I think that some of the problems with our different definition and role of
letsign could be solved by allowing one cell to represent multiple signs. In
Danish, we could then have:

letsign 6
endcaps 6

Currently, these lines won't work. When the dot 6 is seen by the the letsign
test, the character is eaten, so it will never be seen by endcaps. At least,
that is how I think it works.

Hope it makes sense.

Bue

-----Oprindelig meddelelse-----
Fra: liblouis-liblouisxml-bounce@xxxxxxxxxxxxx
[mailto:liblouis-liblouisxml-bounce@xxxxxxxxxxxxx] På vegne af Davy Kager
Sendt: 3. august 2015 09:00
Til: 'liblouis-liblouisxml@xxxxxxxxxxxxx'
Emne: [liblouis-liblouisxml] Re: Inconsistent behavior with begcaps and endcaps

Hi Bue,

Funny, this is the set of corner cases I've been writing about for a few weeks
now. Maybe capturing all languages in a handful of opcodes is too ambitious? I
also can't help but notice that, again, the contracted words you and Susan
provided aren't any shorter than the print version.
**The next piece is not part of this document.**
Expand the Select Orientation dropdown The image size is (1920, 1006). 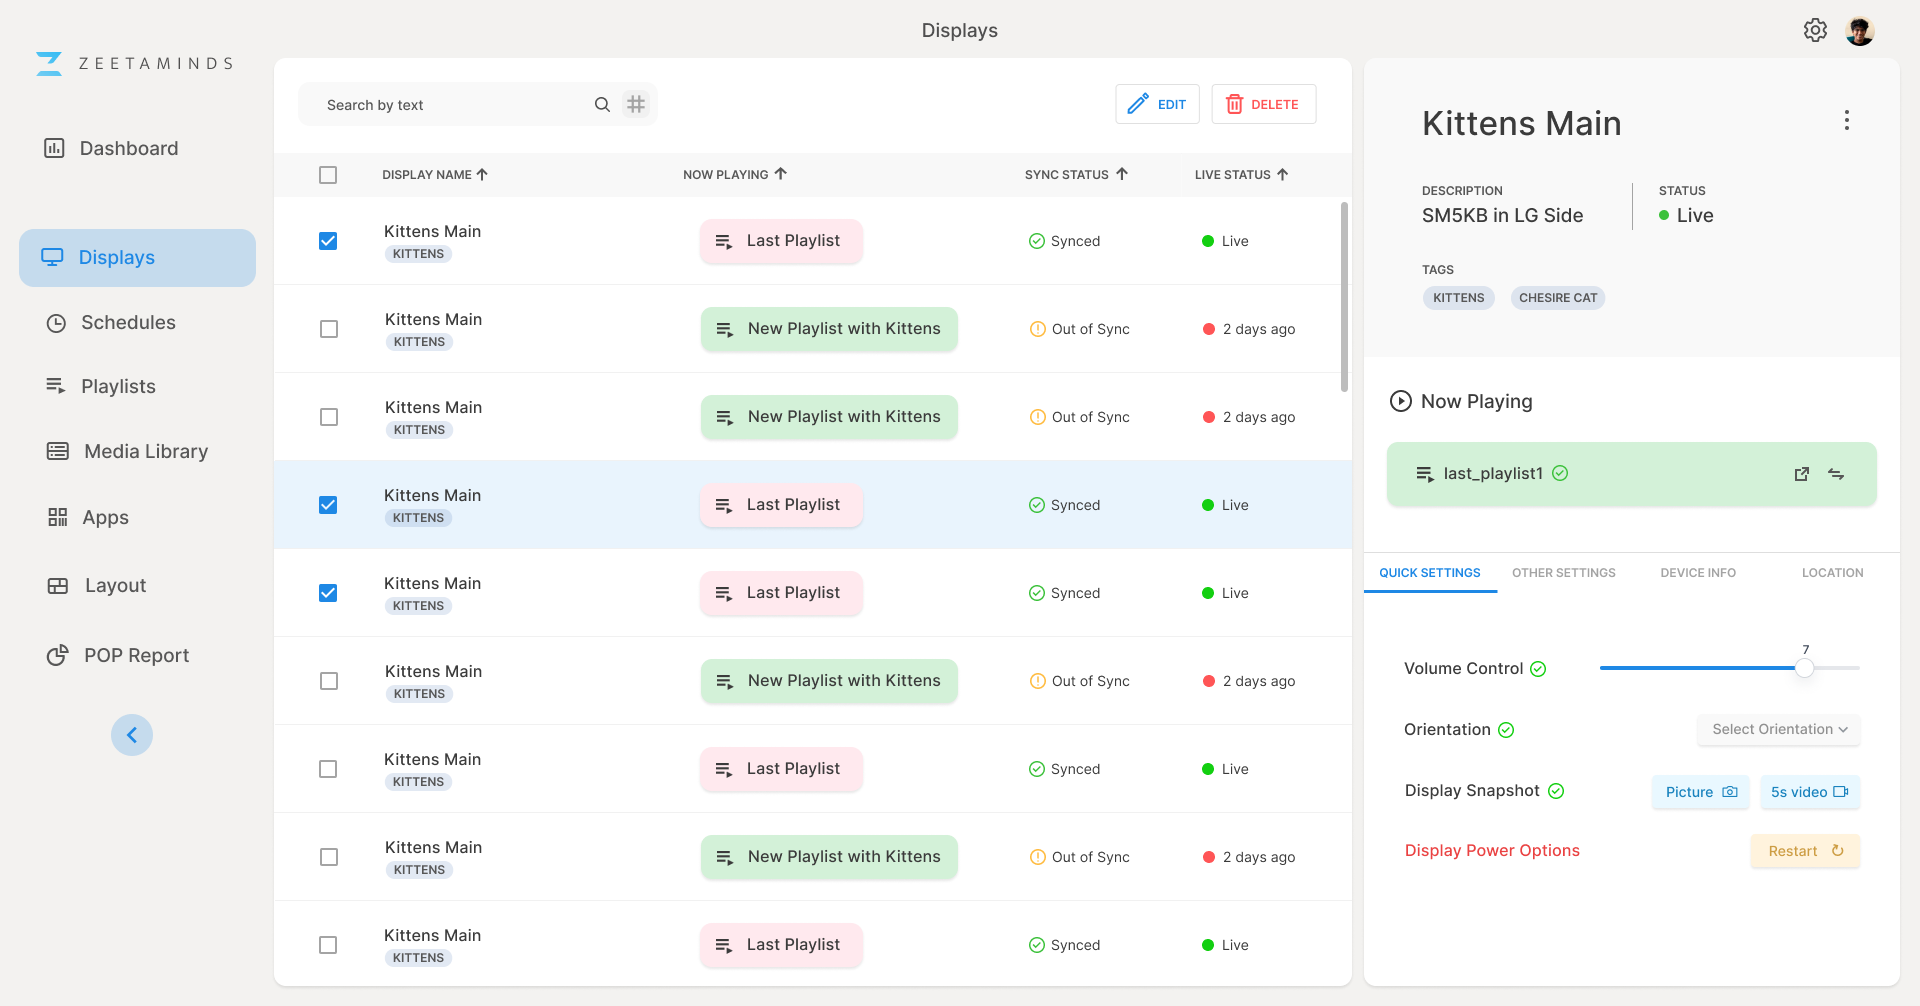tap(1778, 729)
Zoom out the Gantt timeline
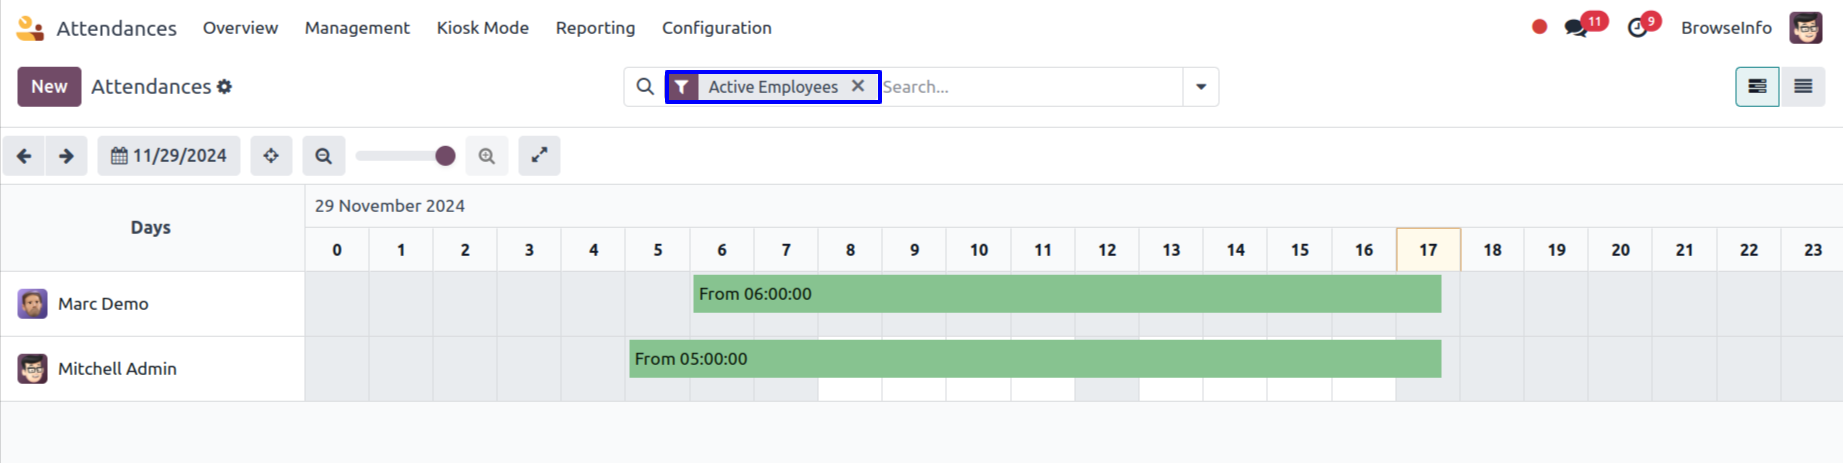The image size is (1843, 463). (323, 156)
Interesting to see a
multi-cell caps sign and endcaps sign used like that.

Besides, in many languages we don't have a specific endcaps marker other than
letsign or the presence of a punctuation character.
Yes, and even the word 'letsign' doesn't work well for all languages, or
languages have more than one such sign.

I would suggest the following:

1. Behavior should be consistent for begcaps between forward and backward
translation.
Yes.

2. A new opcode called "autoendcaps characters". When this opcode is used,
the characters following autoendcaps imply the end of a sequence of capital
letters without the need for any further marker. It tells the translator to
use a new begcaps sign if another sequence of capital letters follows. It
also tells the back-translator to end the sequence of capital letters when
one of the characters after autoendcaps is encountered.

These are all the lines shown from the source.